== Segment start ==

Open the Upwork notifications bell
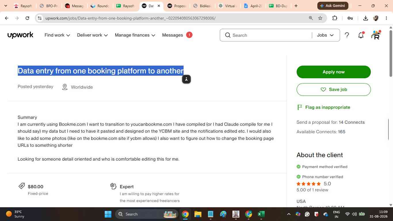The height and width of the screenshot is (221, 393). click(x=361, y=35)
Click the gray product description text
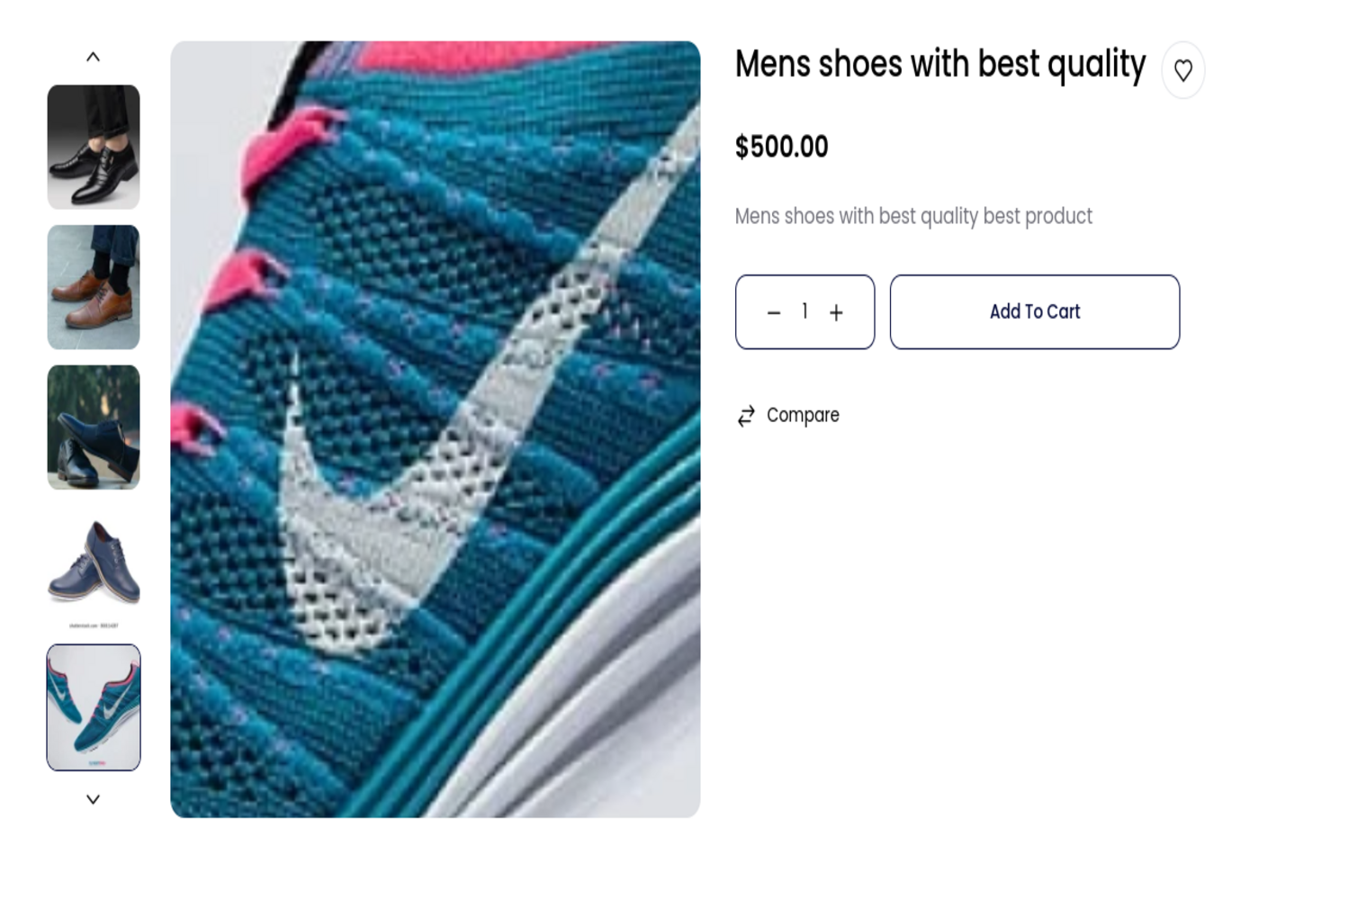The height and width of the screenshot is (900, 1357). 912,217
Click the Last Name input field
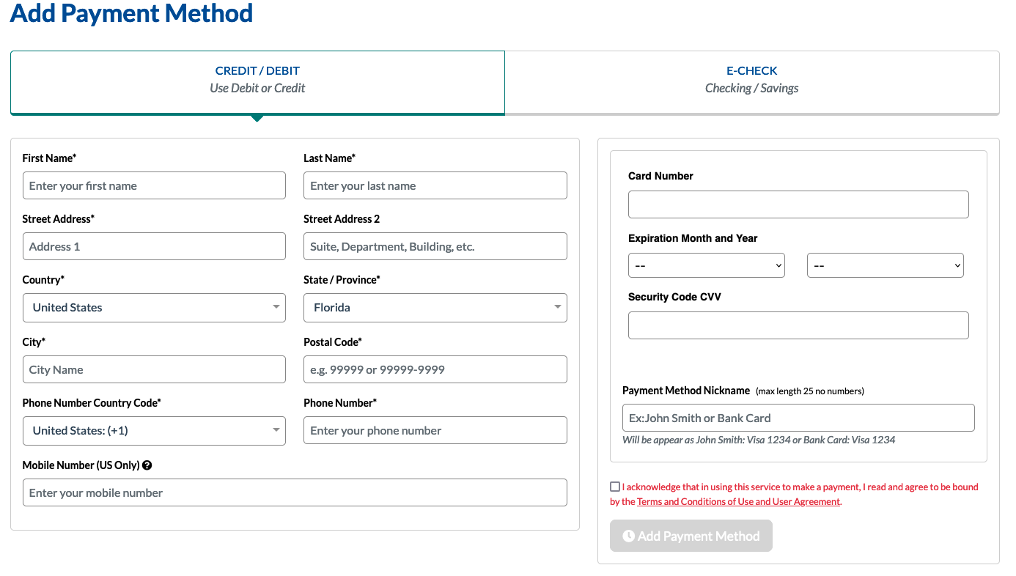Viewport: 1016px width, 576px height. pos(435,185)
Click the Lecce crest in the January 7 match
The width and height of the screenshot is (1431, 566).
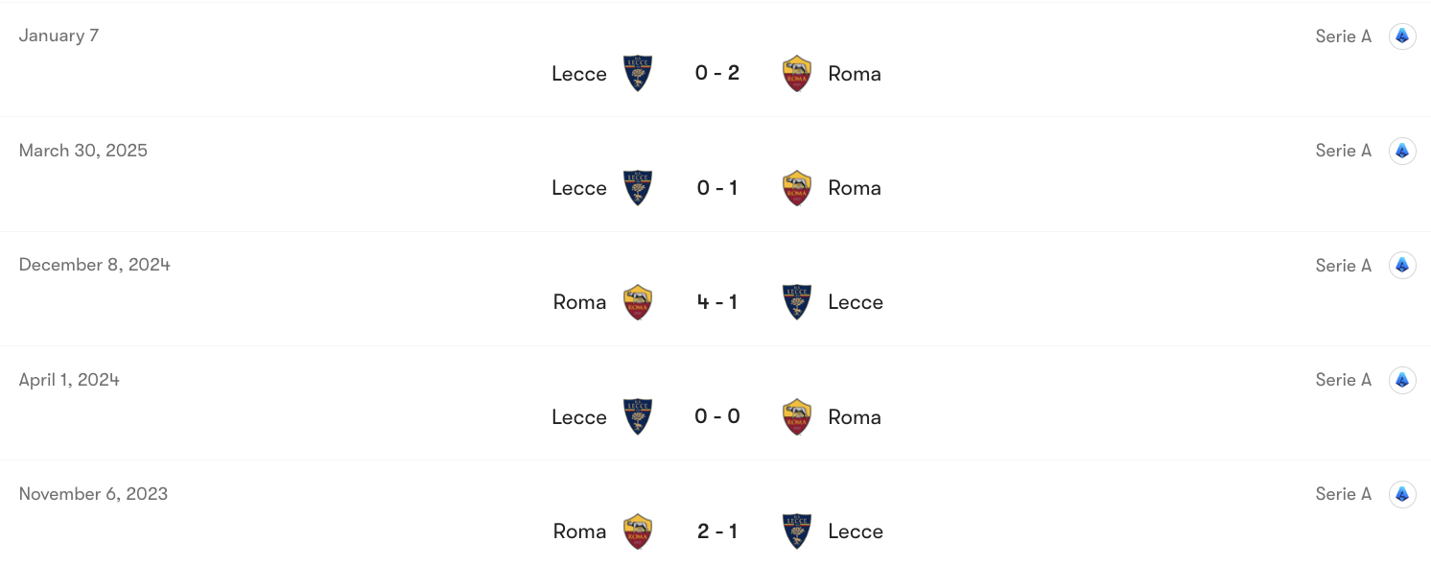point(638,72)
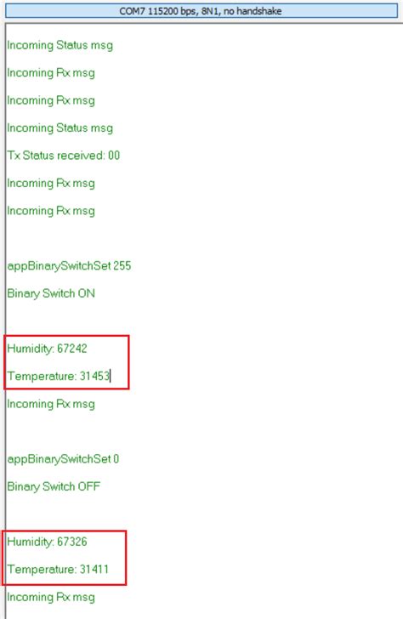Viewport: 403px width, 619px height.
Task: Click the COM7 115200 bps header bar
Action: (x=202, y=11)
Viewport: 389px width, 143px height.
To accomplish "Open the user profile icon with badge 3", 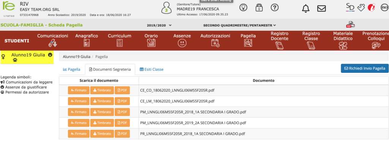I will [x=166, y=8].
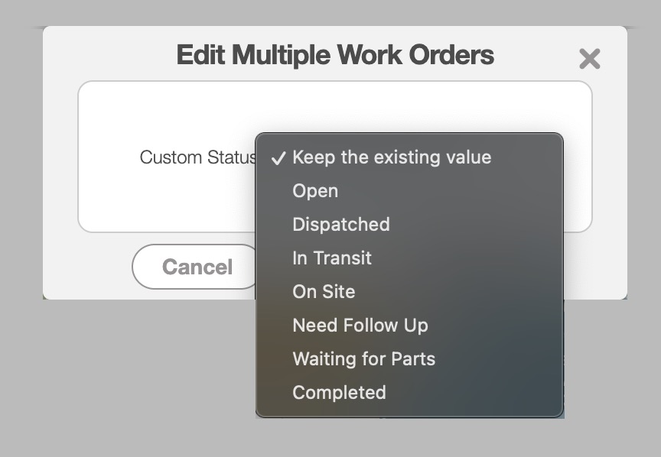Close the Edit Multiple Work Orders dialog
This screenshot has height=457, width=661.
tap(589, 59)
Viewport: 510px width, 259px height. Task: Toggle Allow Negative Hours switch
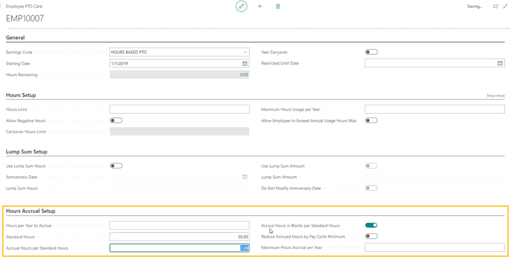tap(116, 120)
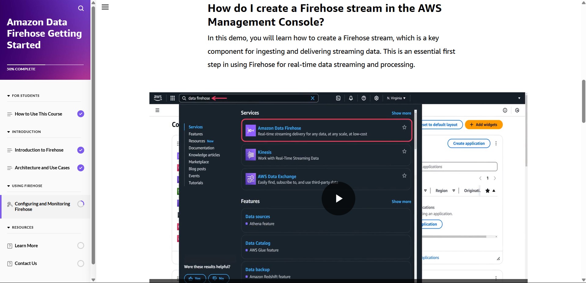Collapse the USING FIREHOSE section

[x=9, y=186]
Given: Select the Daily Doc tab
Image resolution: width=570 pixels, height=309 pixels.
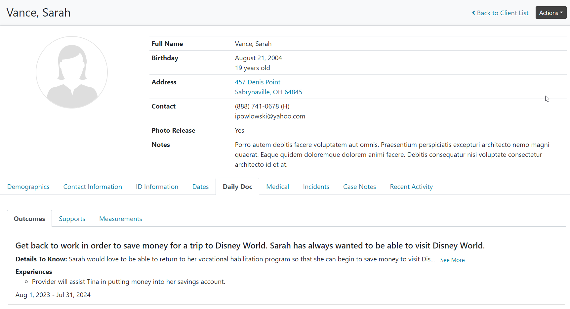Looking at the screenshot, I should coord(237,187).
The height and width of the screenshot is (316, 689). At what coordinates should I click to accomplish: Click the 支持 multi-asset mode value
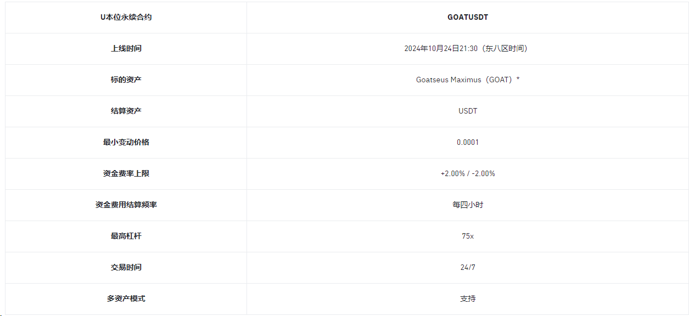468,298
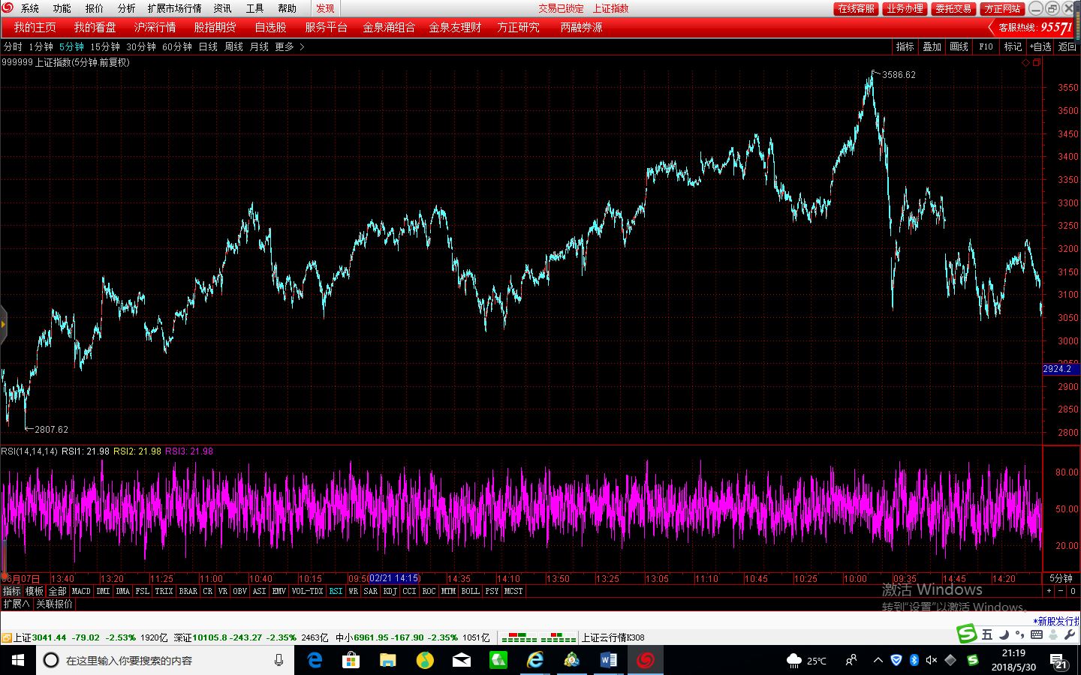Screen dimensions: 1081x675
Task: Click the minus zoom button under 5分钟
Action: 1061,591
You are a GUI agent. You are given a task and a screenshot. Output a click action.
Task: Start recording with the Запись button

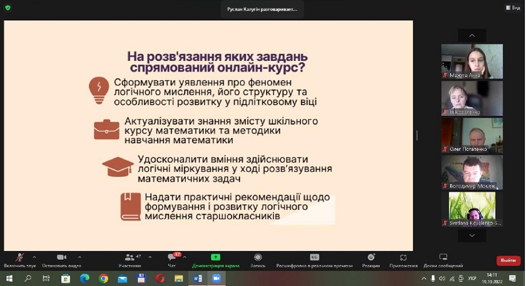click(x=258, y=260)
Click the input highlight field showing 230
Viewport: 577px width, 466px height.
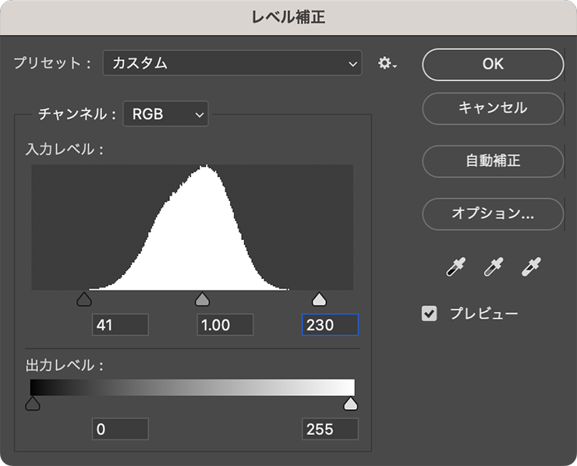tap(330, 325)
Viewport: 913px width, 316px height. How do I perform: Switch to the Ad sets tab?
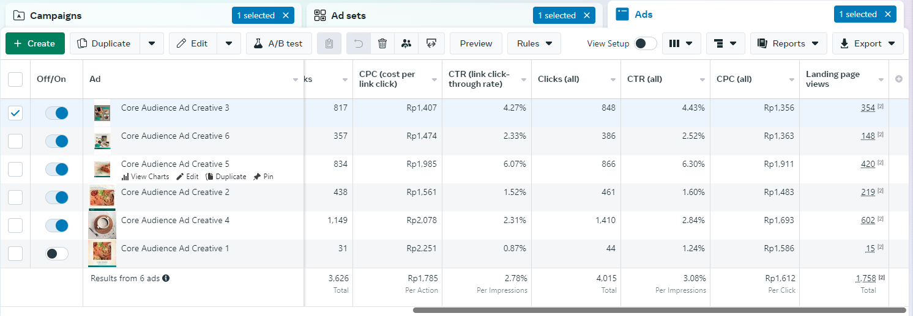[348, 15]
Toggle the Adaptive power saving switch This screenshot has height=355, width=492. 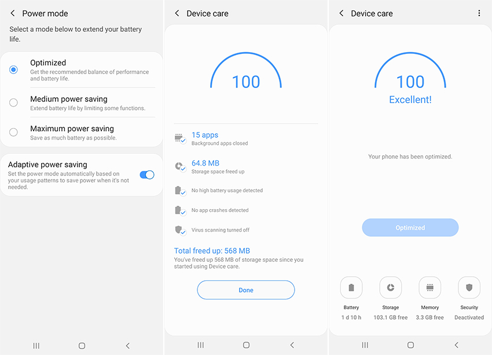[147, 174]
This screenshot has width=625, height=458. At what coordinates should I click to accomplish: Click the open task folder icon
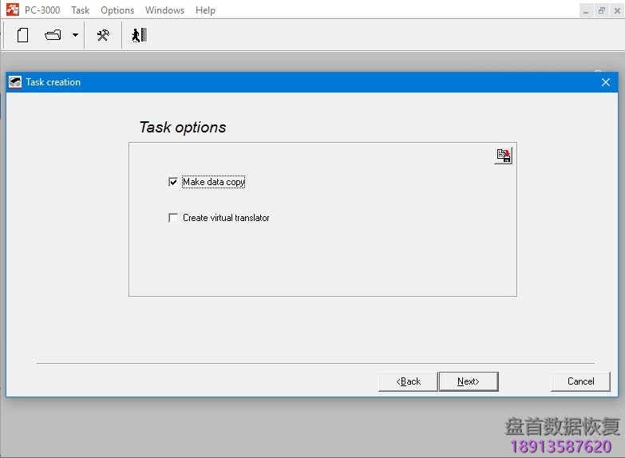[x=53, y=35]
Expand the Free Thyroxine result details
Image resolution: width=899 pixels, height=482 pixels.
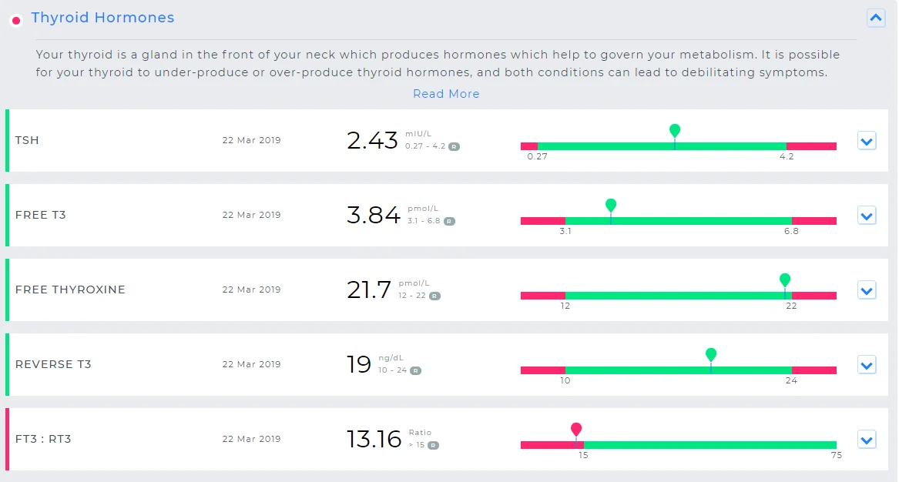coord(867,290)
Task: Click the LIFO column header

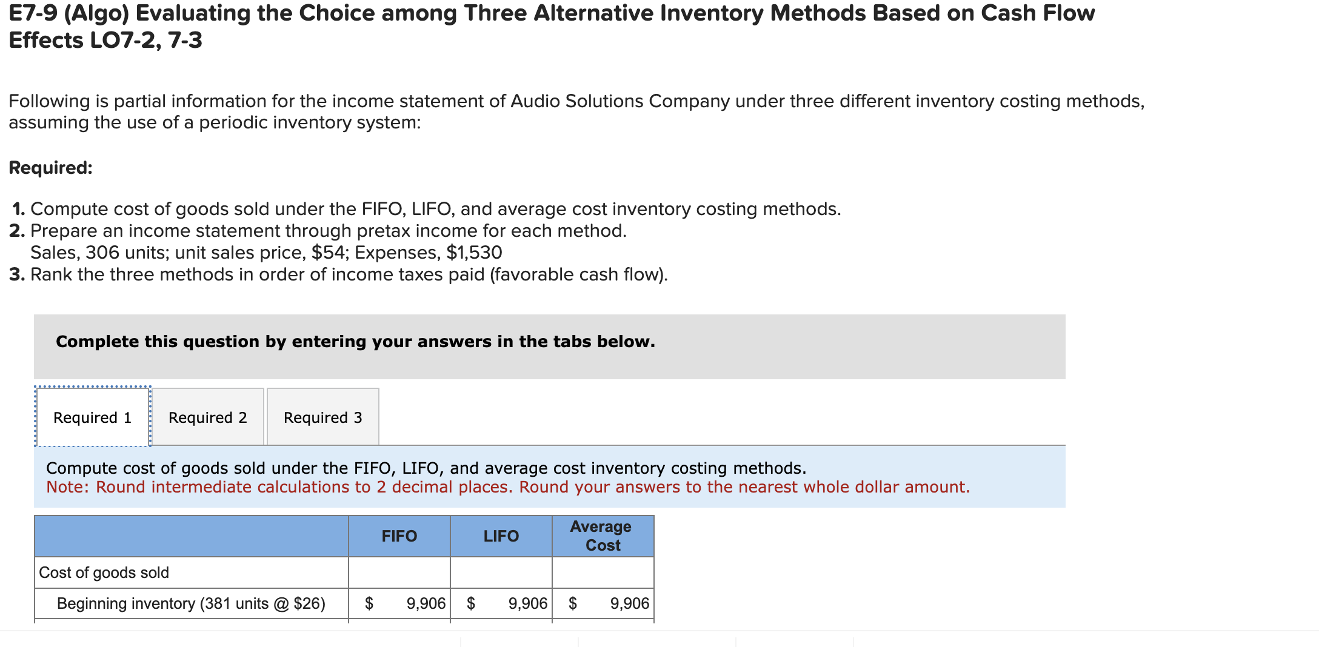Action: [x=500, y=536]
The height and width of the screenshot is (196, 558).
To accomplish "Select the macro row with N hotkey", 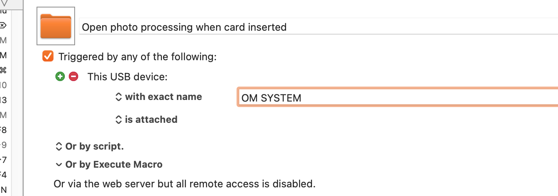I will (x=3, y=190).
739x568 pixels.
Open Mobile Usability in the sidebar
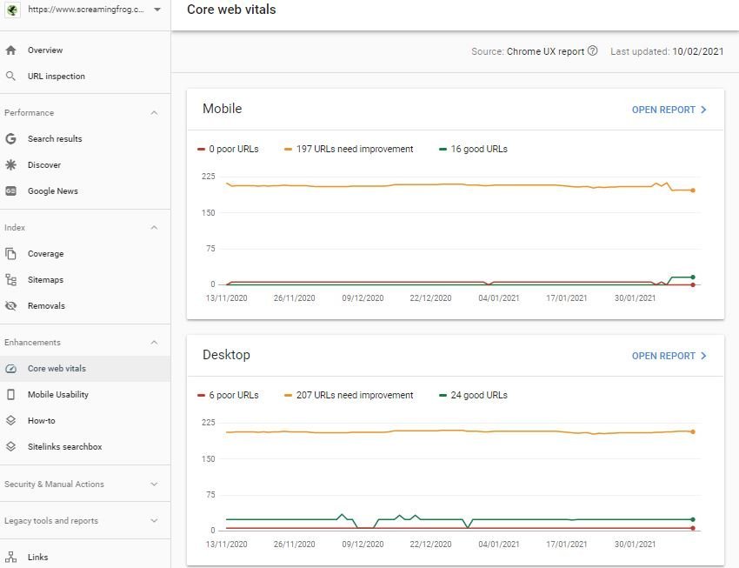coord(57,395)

== Segment end ==

The answer must be the lines from the first one in the records through the line containing "Click the Lecce crest in the January 7 match", copied exactly, with no pictures.

Open the Upwork notifications bell
The height and width of the screenshot is (221, 393). click(x=361, y=35)
Click the gray product description text
The height and width of the screenshot is (900, 1357). 912,217
Click the Last Name input field
Viewport: 1016px width, 576px height. pos(435,185)
Click the Lecce crest in the January 7 match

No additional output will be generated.